Menjaga Momentum Kesalehan individu dan Sosial

Allahu Akbar…Allahu Akbar…Allahu Akbar…Walillahilhamd.

Keagungan ajaran Islam sebagai pemberi rahmat kepada seluruh alam semesta, telah ditunjukkan Allah SWT di tempat yang mengadakan majelis jemaah salat I”‘ed ini. Marilah kita bangun kesadaran dalam jiwa kita, sesungguhnya kita yang berbaris bersaf-saf dalam keragaman dan kemajemukan. Mulai dari keragaman etnis suku bangsa, kaya miskin, tua-muda, pejabat tinggi-pejabat rendah, rakyat ningrat-rakyat jelata, semuanya berkumpul menjadi satu, dalam berpakaian warna-warni, tanpa merasakan ada perbedaaan. Hanya ketaqwaan seorang hambalah yang membedakan derjat kemuliaan antar-hamba kepada al-Khaliq, Sang Pencipta.

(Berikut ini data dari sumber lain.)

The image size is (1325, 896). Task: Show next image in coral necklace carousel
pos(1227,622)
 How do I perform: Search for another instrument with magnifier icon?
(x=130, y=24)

Sesungguhnya orang yang mulia di sisi Allah adalah orang-orang yang bertaqwa. (QS: 49 (al-Hujrat) : 13)

Semua kita yang hadir di Shalat I’ed dipersatukan oleh satu kalimat agung dan mulia, sebagai komitmen kita untuk bersaksi atas pengakuan hanya Allah Azza Wajala sebagai satu-satunya zat tempat menyembah dan meminta pertolongan, Asyhadu alla Ilaha illallah. Kemudian, kita juga bersaksi, bahwa Nabi Muhammad sebagai utusan Allah yang mempersatukan dan mempertautkan persaudaraan sesama umat Islam, Wa Asyhadu anna Muhammadu ar-Rasulullah.

Tujuan kesaksian kita menghadiri Majelis Shlat I’ed adalah semata-mata untuk mencari rido Allah SWT untuk merayakan kemenangan atas perjuangan sebulan penuh menahan hawa nafsu dalam menjalankan ibadat puasa. Kemudian, kita mengiringinya dengan membayar zakat fitrah, sebagai sarana untuk mensucikan diri kita agar kembali kepada fitrahnya, tanpa noda dan dosa.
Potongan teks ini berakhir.